E se não tiver nada a ver com a crise?

À primeira vista a falta de dinheiro está no topo das razões para estes retorno à casa paterna. A taxa de desemprego os 15% em maio. O crédito malparado vem a seguir: no primeiro trimestre deste ano havia cerca de 2300 imóveis entregues aos bancos por incumprimento. neste contexto, os divórcios e separações,  também a subir nas estatísticas, seriam um  catalizador deste desequilíbrio financeiro. Em maio, o sociólogo Vítor Sérgio Ferreira até falava ao jornal Público desta realidade atual feita de percursos intermitentes: “O universo do trabalho e das relações apresenta-se como algo em permanente mudança. Já não há empregos para a vida e a crescente taxa de divórcios denuncia a fragilidade da ideia dos casamentos ‘até que a morte nos separe”. Tudo a contribuir para o fim das vidas estáveis, e sobretudo previsíveis, dos anos de bonança.

No entanto, o psicólogo Quintino Aires desconfia desta visão do fenómeno e diz mesmo que, ao contrário do que pode parecer, não é a crise a causa dos adultos regressarem a casa dos pais  na maioria dos casos. “Este fenómeno vai além da questão económica, é uma questão de imaturidade emocional e a culpa é dos pais que criaram esta geração. De  resto, isto vale também para aqueles jovens de 30 e mais anos que não chegam a sair de casa, acumulam licenciaturas e no fundo continuam a ver-se como adolescentes. Aparecem-me nas consultas muitos pais cujos filhos regressaram a casa por causa da crise e se comportam exatamente como estes adolescentes rebeldes que não chegaram a sair: com prepotência e arrogância. São pessoas que se acham no direito de receber ajuda dos pais, o que já não é verdade, e o seu narcisismo impede-os de perceber que estão ali por favor. Atendo estes pais, deprimidos porque os filhos lhes desorganizam completamente a vida, e em casos mais extremos, alguns chegam até agredir os pais, que são capazes de os desculpabilizar ‘porque andam nervosos porque não arranjam emprego’. Isto existe, são jovens e adultos acham que o mundo lhes deve, seja o Estado ou os pais”.

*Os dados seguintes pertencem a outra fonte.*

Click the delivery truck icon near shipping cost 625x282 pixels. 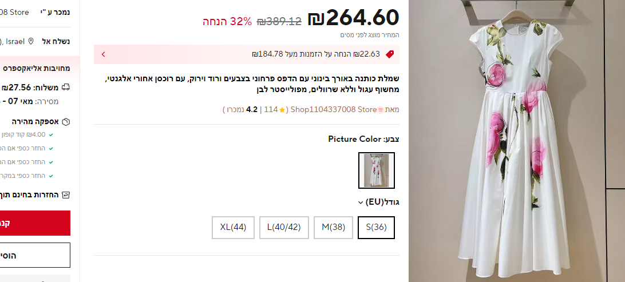click(x=66, y=87)
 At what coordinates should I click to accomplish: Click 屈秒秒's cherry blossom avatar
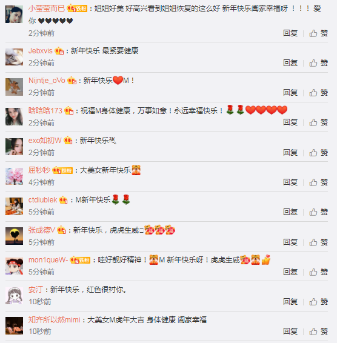(14, 176)
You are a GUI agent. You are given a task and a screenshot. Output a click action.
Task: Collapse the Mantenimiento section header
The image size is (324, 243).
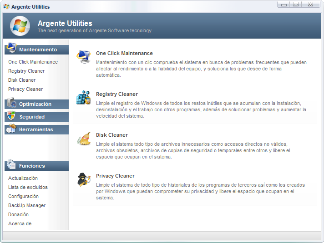click(x=38, y=50)
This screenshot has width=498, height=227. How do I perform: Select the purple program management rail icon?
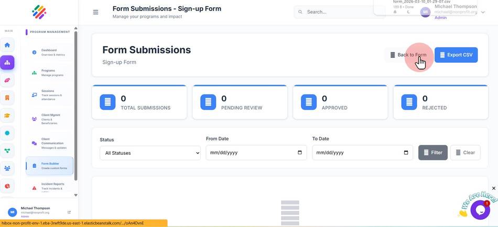click(7, 62)
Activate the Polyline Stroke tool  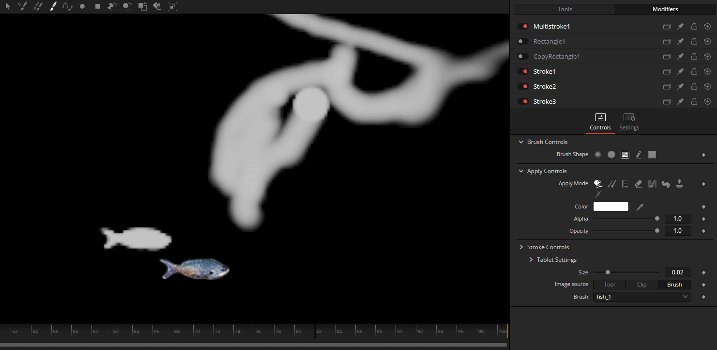(x=68, y=6)
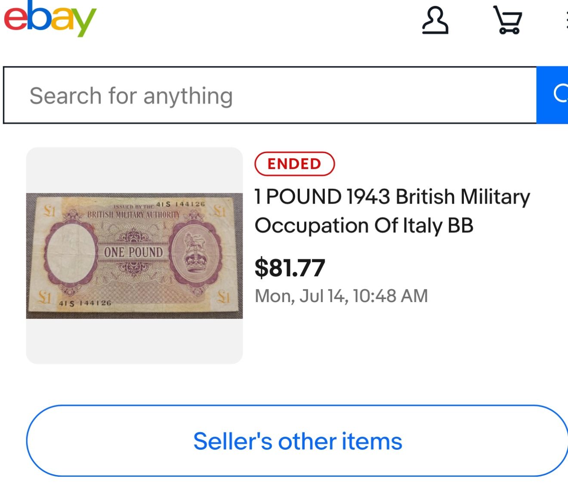Open the shopping cart
The image size is (568, 488).
pyautogui.click(x=508, y=20)
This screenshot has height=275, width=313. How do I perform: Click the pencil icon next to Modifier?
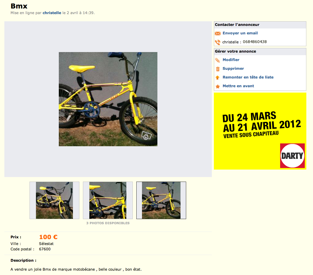coord(217,60)
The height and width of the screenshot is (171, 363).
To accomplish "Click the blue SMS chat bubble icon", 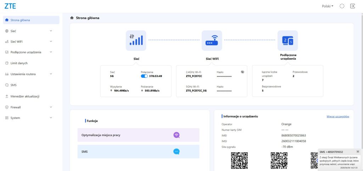I will pyautogui.click(x=177, y=152).
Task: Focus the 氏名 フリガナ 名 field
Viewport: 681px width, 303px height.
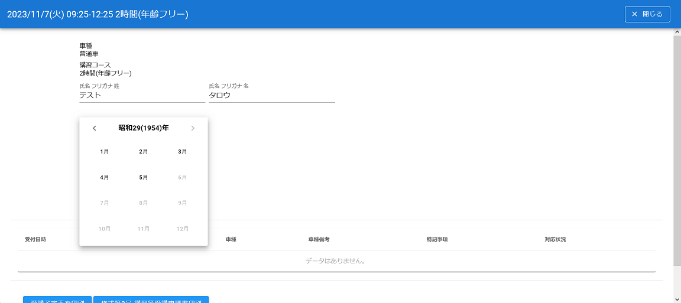Action: [x=271, y=95]
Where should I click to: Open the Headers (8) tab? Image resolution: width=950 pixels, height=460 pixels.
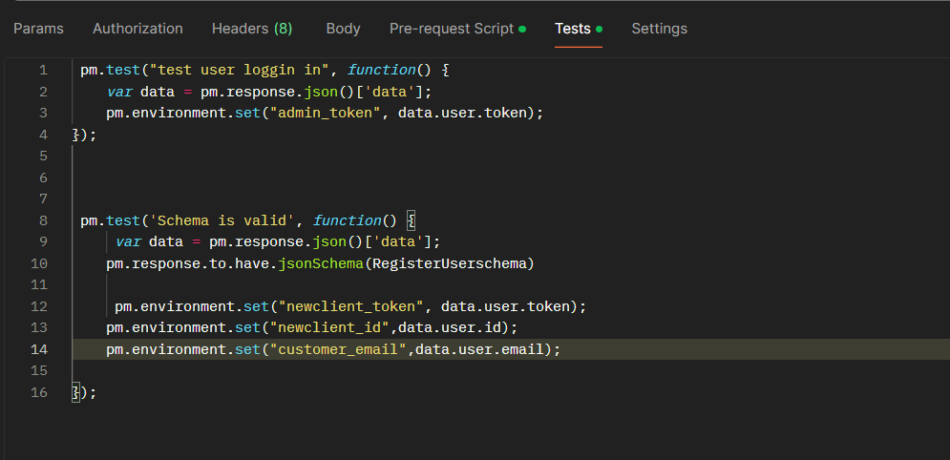click(252, 29)
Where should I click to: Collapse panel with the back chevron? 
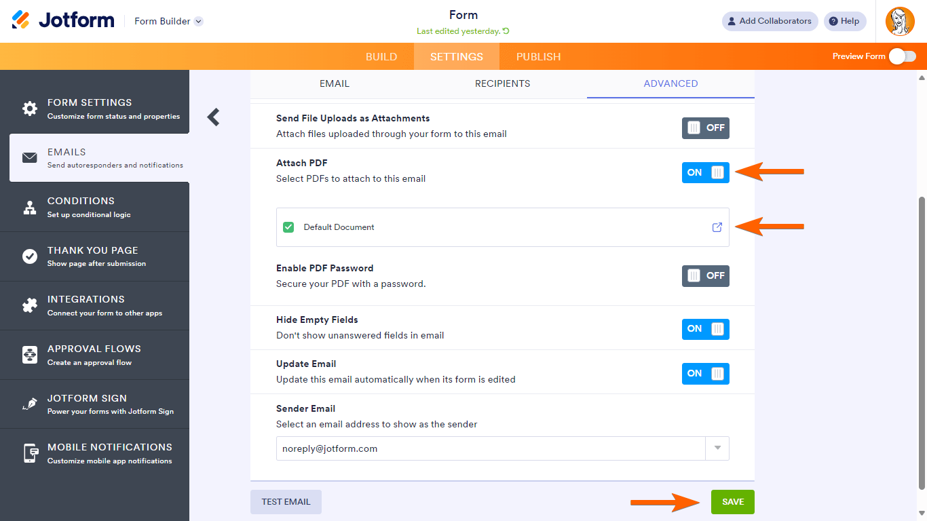pos(214,117)
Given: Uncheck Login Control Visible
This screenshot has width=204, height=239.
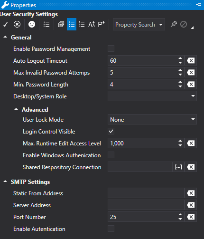Looking at the screenshot, I should (111, 131).
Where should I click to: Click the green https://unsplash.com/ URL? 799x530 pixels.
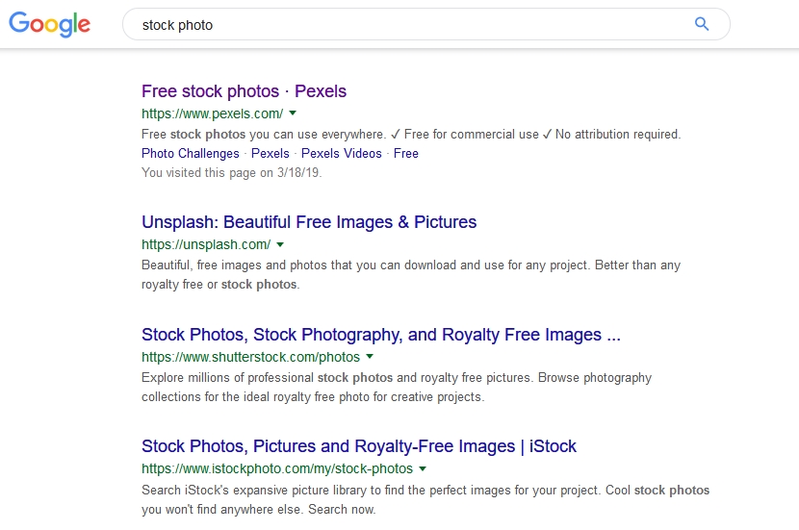tap(205, 244)
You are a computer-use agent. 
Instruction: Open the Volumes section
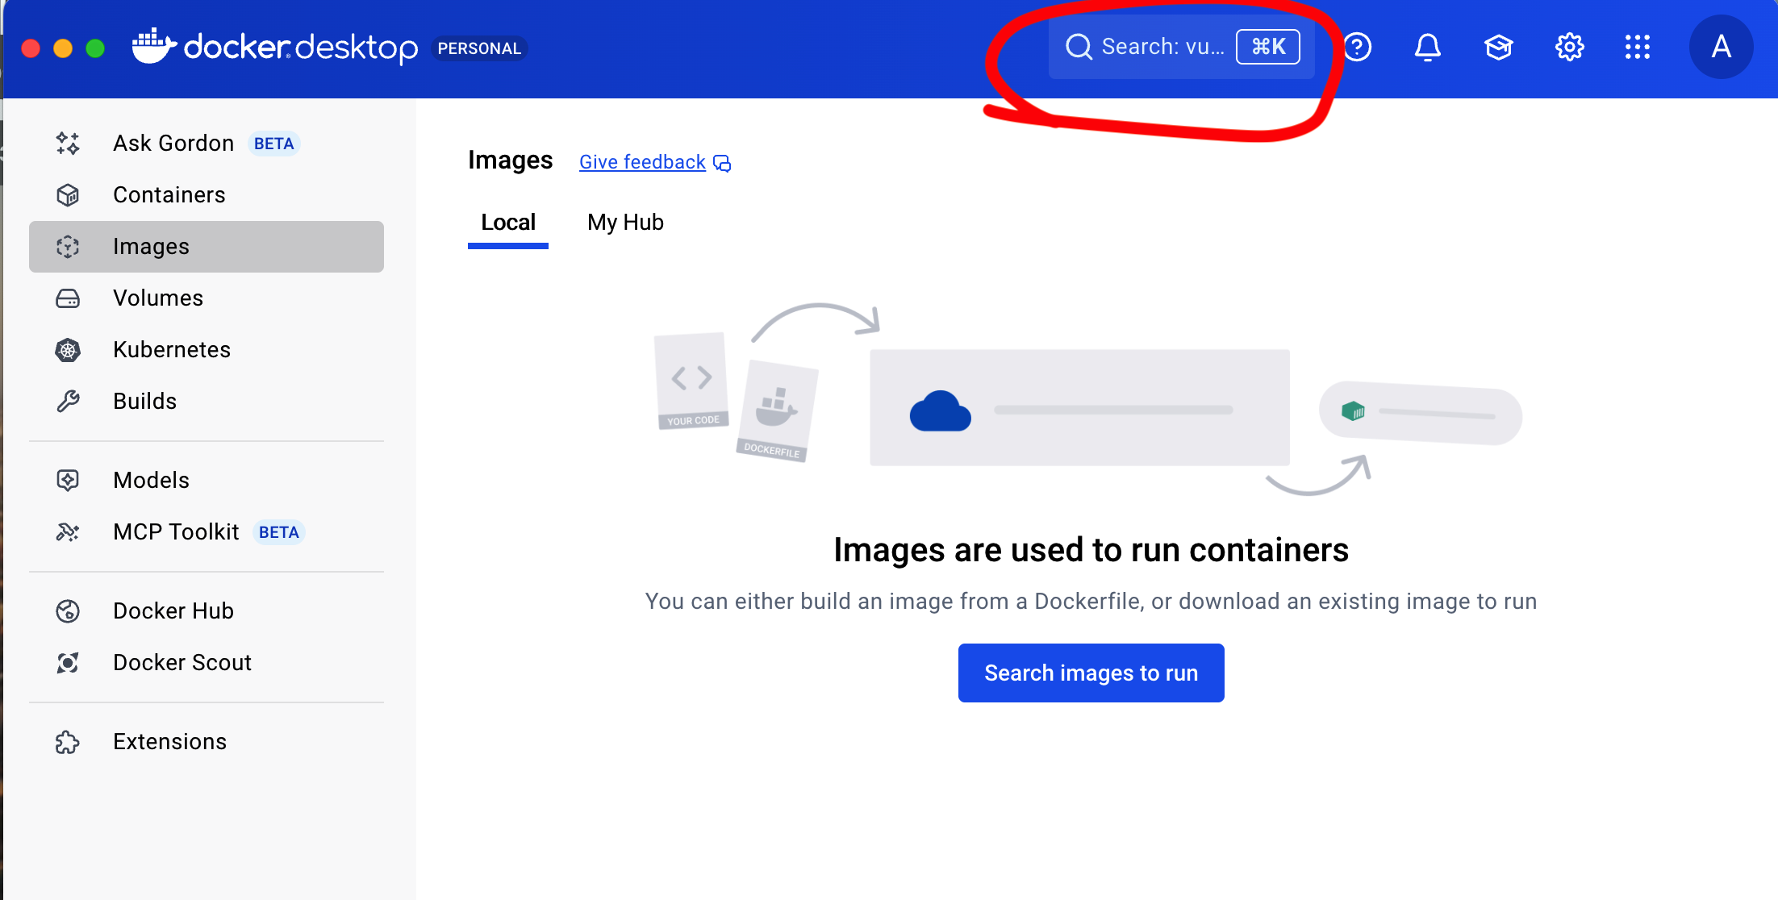157,298
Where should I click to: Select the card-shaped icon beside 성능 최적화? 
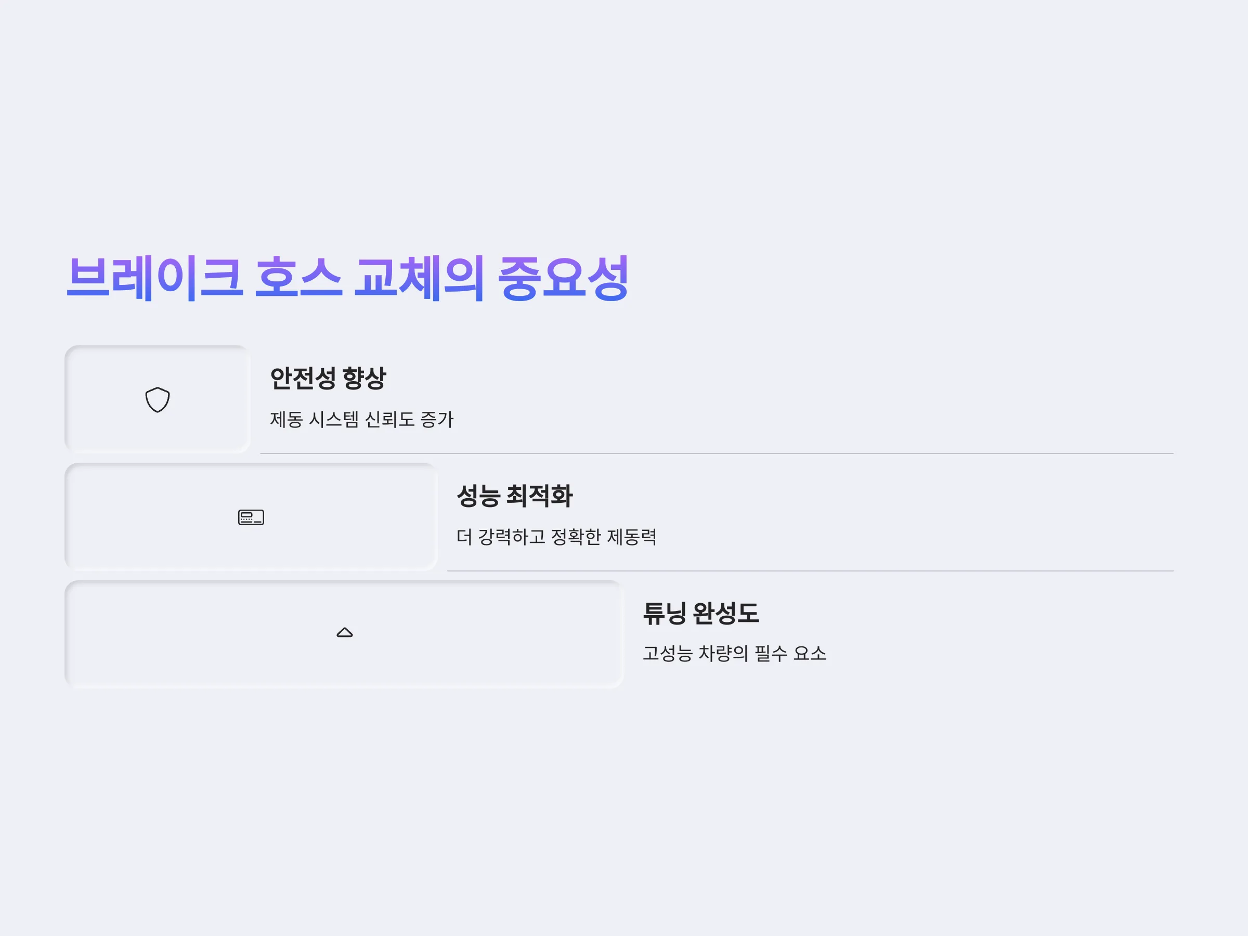(x=251, y=517)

“Viver com os pais na idade adulta nunca é saudável”

Depois do 25 de Abril, mais de um milhão de retornados tiveram de recorrer à casa de familiares ou amigos até refazer a vida. Alguns durante 10 anos. Quintino Aires usa este exemplo para recordar que a realidade de vidas difíceis, incertas e em casas alheias não é nova. Em qualquer caso, diz, “é sempre mais saudável partilhar casa com outras pessoas ou  famílias, como se faz de forma natural noutros países, do quevoltar a viver com os pais. É inevitável criarem-se tensões porque a relação familiar nunca é de igualdade como acontece com desconhecidos que partilham um espaço. Ou se cai na violência física ou verbal ou não se verbaliza e apanham-se úlceras”.

O que fazer então? “Estes pais que não souberam usar da autoridade necessária para criar filhos mais maduros dificilmente a vão conseguir impôr agora, seja para impôr limites aos filhos regressados ou aos que não chegaram a sair. São os pais que há 20 anos vinham às consultas porque não sabiam dizer não aos filhos. Temo que haja um rasto disto durante 20 anos, a não ser que se tenha coragem de expor que o verdadeiro problema não é a crise mas a imaturidade emocional dos portugueses. A crise não justifica tudo porque sempre houve precários, e as pessoas tem de saber acautelar o futuro”.